**TASK DETAILS:**
Restate word for word the span that opens with the line containing "Where should I click to: Click the 11R" and closes with the final line of the data; give only those lines.

Stored records:
__________________________________________________

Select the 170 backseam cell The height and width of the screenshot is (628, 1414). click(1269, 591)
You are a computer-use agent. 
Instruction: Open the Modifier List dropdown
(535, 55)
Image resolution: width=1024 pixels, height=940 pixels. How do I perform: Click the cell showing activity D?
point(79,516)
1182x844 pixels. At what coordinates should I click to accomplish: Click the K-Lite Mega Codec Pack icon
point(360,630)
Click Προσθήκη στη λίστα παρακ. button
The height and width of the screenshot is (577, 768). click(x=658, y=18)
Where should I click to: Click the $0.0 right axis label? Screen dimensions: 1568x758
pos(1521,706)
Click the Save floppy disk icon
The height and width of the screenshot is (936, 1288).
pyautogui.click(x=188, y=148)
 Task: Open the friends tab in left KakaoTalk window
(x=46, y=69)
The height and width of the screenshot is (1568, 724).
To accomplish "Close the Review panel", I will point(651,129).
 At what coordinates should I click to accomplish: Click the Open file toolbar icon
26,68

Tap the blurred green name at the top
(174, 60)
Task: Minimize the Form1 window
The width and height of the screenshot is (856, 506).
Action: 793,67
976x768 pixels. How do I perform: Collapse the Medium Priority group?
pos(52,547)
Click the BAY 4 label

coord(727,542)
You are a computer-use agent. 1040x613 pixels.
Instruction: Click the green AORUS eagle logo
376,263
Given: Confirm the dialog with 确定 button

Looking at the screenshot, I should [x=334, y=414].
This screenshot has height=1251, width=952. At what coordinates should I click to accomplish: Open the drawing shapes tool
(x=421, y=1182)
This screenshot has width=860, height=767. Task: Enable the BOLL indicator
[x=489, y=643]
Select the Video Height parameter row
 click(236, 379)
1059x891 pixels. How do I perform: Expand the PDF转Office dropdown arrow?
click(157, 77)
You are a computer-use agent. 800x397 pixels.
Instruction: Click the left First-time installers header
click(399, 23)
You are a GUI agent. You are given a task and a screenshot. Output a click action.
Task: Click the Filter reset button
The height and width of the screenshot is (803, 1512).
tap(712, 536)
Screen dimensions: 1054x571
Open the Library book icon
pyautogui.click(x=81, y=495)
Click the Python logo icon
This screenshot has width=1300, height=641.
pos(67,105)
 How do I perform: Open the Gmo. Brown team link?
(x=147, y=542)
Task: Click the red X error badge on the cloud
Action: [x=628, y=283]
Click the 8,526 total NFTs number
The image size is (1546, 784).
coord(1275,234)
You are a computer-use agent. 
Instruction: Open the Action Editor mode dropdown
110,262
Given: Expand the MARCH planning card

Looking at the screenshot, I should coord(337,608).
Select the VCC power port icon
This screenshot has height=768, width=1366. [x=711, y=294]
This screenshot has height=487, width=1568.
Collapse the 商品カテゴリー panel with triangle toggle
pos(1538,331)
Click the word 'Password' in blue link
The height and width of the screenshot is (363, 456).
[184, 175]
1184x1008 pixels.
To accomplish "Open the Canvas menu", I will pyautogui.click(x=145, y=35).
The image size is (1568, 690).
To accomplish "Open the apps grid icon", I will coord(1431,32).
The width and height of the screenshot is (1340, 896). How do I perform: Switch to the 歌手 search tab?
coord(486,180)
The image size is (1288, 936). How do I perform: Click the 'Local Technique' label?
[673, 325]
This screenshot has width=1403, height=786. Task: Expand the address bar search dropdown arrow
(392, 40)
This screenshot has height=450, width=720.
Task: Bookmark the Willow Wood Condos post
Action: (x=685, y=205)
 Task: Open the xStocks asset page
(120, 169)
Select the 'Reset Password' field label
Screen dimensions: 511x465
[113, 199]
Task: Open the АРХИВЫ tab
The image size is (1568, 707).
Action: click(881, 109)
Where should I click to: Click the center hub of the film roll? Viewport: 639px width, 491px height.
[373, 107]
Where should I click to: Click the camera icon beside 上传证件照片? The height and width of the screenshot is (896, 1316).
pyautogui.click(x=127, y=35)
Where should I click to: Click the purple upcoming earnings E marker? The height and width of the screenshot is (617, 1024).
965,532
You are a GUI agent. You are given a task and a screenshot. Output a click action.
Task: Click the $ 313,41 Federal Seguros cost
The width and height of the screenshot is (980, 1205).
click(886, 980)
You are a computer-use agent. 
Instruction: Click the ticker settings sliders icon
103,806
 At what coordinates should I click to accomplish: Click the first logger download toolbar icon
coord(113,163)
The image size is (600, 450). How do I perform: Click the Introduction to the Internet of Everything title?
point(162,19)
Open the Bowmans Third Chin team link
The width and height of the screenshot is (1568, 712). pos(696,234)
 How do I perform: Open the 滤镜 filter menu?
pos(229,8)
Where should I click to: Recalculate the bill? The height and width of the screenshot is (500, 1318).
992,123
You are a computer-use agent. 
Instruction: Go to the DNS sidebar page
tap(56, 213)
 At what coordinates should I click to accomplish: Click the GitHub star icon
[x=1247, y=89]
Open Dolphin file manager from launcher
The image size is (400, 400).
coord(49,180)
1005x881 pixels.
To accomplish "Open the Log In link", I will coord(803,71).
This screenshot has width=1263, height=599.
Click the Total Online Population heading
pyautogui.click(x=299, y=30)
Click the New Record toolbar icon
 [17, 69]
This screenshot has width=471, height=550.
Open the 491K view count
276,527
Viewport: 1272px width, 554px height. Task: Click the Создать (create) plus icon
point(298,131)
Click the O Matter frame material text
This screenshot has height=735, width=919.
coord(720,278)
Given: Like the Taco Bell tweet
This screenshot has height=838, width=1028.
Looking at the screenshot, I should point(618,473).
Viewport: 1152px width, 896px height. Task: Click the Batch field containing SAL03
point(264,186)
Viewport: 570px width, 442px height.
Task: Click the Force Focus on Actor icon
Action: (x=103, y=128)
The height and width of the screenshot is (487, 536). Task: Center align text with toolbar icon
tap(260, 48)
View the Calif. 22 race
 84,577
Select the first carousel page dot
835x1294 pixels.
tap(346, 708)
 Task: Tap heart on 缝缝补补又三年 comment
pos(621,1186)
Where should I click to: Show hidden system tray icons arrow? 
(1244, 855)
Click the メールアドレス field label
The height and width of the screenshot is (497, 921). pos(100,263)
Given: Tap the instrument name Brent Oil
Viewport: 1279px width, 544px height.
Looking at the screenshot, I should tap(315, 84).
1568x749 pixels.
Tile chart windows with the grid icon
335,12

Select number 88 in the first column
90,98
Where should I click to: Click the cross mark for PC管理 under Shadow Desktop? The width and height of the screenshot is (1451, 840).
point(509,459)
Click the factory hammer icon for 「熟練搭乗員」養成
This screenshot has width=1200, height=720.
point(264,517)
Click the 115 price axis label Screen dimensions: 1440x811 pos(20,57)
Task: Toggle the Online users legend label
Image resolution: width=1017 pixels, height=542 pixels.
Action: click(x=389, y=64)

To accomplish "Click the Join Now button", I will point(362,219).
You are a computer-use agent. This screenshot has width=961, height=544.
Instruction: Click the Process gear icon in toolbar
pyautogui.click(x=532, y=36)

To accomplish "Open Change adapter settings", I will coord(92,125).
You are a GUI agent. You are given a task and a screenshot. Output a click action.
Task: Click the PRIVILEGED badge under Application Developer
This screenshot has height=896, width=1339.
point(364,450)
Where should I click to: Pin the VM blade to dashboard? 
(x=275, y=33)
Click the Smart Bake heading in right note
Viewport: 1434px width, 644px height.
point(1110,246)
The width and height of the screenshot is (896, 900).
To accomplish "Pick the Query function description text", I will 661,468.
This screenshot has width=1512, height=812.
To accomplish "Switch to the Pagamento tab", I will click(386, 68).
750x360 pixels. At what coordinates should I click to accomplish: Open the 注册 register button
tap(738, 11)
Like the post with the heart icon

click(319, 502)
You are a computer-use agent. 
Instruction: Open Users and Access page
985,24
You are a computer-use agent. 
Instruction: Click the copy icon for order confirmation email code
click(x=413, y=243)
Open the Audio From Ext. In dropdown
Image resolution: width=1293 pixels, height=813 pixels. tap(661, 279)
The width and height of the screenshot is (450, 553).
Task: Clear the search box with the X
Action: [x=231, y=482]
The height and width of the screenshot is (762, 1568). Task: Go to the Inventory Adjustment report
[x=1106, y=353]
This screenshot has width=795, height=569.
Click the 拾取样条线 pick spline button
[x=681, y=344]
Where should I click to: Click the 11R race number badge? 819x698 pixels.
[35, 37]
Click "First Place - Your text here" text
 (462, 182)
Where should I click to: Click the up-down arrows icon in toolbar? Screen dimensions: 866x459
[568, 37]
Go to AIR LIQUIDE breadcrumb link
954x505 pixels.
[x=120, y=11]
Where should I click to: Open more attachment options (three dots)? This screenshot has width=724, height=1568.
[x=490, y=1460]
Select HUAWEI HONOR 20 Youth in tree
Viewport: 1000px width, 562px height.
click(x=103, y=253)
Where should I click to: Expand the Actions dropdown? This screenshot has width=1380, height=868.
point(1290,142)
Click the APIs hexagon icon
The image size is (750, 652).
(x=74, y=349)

__________________________________________________

**RESULT FOR THIS EXERCISE:**
Where should I click to: Click the 11R race number badge? 819x698 pixels.
[35, 37]
Click "First Place - Your text here" text
 (462, 182)
Where should I click to: Click the up-down arrows icon in toolbar? Screen dimensions: 866x459
[568, 37]
Go to AIR LIQUIDE breadcrumb link
954x505 pixels.
[x=120, y=11]
Where should I click to: Open more attachment options (three dots)? This screenshot has width=724, height=1568.
[x=490, y=1460]
Select HUAWEI HONOR 20 Youth in tree
Viewport: 1000px width, 562px height.
click(x=103, y=253)
Where should I click to: Expand the Actions dropdown? This screenshot has width=1380, height=868.
point(1290,142)
Click the APIs hexagon icon
The image size is (750, 652).
(x=74, y=349)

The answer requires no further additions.